Figure 2Figure 2Figure 2

Grouping and intervention diagram.

Outcomes

The primary outcomes are transplantation-free survival rate at 1 week, 2 weeks, 3 weeks, 4 weeks, 5 weeks, 8 weeks, 12 weeks, 24 weeks and 53 weeks, as well as the incidence of treatment-emergent adverse events at 0 days, 3 days, 1 week, 2 weeks, 3 weeks, 4 weeks, 5 weeks, 8 weeks, 12 weeks, 24 weeks and 53 weeks after the first infusion of UC-MSCs or placebo. The secondary outcomes are the levels of INR, TB, albumin and blood urea nitrogen at −1 week, 0 days, 3 days, 1 week, 2 weeks, 3 weeks, 4 weeks, 5 weeks, 12 weeks, 24 weeks and 53 weeks, as well as the MELD score and CTP score at −1 week, 1 weeks, 2 weeks, 3 weeks, 4 weeks, 5 weeks, 12 weeks, 24 weeks and 53 weeks after the first infusion of UC-MSCs or placebo.

Criteria for discontinuing

If the following criteria are met, the treatment will be discontinued:

The participant withdraws the informed consent.

Serious adverse events of participant.

The condition of the participant is significantly deteriorated, and it is not appropriate to continue the trial as judged by the investigator.

Serious violation of the trial protocol or poor compliance.

In addition, insurance was purchased for the participants, which provides financial compensation in the event of a severe adverse event.

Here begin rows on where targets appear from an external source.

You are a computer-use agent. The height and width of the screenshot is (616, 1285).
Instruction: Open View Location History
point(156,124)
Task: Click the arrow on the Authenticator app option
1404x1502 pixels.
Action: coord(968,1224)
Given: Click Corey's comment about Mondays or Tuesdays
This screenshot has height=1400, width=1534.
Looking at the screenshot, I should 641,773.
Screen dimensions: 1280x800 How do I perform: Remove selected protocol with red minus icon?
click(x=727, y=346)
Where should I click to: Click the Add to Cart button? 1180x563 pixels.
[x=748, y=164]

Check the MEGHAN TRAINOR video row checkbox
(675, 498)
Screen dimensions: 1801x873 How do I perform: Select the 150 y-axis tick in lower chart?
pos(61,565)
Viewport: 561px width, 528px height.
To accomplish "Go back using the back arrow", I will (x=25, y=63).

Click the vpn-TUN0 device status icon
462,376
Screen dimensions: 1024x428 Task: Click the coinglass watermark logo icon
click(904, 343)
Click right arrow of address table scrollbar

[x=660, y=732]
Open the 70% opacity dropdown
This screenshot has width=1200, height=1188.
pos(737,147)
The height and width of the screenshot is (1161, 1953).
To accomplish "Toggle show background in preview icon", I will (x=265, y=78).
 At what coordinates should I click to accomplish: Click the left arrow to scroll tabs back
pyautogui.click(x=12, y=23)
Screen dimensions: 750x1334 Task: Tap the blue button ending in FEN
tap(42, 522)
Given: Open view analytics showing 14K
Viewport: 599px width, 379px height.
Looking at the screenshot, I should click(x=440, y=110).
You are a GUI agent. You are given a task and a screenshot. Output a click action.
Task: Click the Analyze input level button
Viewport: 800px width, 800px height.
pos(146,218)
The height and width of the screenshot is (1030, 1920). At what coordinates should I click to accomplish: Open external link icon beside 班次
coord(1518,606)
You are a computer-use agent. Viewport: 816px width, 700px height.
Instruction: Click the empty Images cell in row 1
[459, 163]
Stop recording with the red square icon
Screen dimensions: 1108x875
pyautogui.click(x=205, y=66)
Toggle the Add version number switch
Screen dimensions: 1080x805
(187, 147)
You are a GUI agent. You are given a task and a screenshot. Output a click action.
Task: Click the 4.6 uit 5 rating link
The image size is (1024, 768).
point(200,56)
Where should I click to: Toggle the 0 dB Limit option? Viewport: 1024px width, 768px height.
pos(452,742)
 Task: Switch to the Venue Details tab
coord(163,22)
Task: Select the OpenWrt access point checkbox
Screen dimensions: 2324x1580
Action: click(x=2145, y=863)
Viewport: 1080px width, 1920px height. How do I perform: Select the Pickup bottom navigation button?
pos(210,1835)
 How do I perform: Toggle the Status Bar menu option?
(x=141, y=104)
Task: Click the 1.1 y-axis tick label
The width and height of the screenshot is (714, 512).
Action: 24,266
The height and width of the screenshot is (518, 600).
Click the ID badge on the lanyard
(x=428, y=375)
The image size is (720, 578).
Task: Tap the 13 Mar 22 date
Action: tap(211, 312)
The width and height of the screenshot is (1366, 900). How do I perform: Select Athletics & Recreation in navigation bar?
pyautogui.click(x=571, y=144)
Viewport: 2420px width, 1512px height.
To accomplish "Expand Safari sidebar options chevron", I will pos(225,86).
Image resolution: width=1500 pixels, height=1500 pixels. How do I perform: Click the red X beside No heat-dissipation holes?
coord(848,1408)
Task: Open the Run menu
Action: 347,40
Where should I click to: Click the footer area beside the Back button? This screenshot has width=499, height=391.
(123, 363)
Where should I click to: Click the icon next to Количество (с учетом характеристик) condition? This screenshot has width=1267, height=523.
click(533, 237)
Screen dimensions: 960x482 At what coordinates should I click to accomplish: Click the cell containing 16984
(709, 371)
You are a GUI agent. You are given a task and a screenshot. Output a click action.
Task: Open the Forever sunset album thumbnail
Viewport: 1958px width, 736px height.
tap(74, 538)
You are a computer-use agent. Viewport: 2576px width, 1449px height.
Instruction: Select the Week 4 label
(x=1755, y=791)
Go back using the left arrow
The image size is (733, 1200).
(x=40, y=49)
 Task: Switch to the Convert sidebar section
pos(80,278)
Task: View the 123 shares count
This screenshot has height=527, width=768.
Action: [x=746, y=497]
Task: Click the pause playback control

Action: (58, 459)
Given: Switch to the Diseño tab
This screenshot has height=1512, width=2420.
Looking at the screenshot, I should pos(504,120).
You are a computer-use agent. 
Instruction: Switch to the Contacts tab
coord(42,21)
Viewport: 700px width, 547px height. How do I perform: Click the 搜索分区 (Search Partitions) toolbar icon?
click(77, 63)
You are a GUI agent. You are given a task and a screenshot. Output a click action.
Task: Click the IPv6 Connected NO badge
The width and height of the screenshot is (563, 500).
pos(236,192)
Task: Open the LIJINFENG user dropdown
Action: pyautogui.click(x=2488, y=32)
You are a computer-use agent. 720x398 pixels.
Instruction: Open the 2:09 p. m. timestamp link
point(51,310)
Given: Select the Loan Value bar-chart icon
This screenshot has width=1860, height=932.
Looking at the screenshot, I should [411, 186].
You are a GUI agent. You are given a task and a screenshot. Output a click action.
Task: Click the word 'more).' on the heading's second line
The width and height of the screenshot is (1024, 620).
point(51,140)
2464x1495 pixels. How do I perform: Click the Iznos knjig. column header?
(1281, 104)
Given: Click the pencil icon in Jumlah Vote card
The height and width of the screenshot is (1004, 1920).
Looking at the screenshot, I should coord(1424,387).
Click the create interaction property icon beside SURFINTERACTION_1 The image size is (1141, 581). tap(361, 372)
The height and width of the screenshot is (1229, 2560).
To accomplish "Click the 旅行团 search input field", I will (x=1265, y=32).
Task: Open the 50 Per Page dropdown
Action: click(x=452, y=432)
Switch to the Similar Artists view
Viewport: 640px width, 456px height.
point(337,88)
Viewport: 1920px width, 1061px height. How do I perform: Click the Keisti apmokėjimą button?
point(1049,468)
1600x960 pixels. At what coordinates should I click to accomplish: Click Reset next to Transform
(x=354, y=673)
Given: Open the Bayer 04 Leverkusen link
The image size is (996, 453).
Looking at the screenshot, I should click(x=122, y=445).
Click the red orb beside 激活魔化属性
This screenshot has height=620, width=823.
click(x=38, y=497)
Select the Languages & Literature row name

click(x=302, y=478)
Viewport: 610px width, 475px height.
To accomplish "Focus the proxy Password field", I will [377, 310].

Statistical methodsSample size

In our prior study,31 it was observed that, following three administrations of 0.5×106 UC-MSCs treatment, the mortality rates for the MSCs and control groups were 20.8% and 47.4%, respectively. Numerous studies have indicated that increasing the dose and frequency of MSCs can diminish mortality in patients with ACLF. Consequently, the estimated mortality rates for the MSCs and control groups in this trial are approximately 20% and 50%, respectively. With α=0.05 (bilateral) and a power of 80%, the calculated sample size is 72 (36 in each group). Considering potential loss to follow-up and the two-stage randomisation of the MSCs group, the targeted sample size is set at 100 cases in the MSCs group and 50 cases in the control group.

Statistical analysis

For the primary outcomes, the intention-to-treat analysis will include all patients who underwent randomisation and medical treatment while the per-protocol analysis will include patients who completed the trial without protocol violations. Descriptive statistical methods will be used to depict baseline characteristics. Quantitative indicators will undergo analysis using the t-test or Wilcoxon rank-sum test and qualitative indicators will be assessed using the χ2 test or exact probability method. The Wilcoxon rank-sum test will be applied for hierarchical data analysis. The primary outcome, the time-to-event index, will be analysed using the Kaplan-Meier method for liver transplantation-free survival rates, with the log-rank test used for group comparisons. All statistical tests will be two sided unless otherwise specified, and statistical significance is set at p<0.05 (two sided).

Data management

In adherence to Good Clinical Practice principles, investigators will maintain detailed original documents of subjects, encompassing trial processes, medication, laboratory test data, safety data and efficacy evaluation on a case report form. Original documents and medical records should be meticulously detailed, clear and easily identifiable. Personal information about potential and enrolled participants will be strictly confidential to the public before, during and after the trial. Original data shall be stored at the institution of the principal investigator and should be audited every year by an independent contract research organisation. Electronic data capture-obtained study data should be stored in an electronic database after locking, with statistical data independently stored by the investigator, sponsor and statistician. Original records shall be accurate, clear, electronically backed up and shall be retained for 30 years poststudy completion.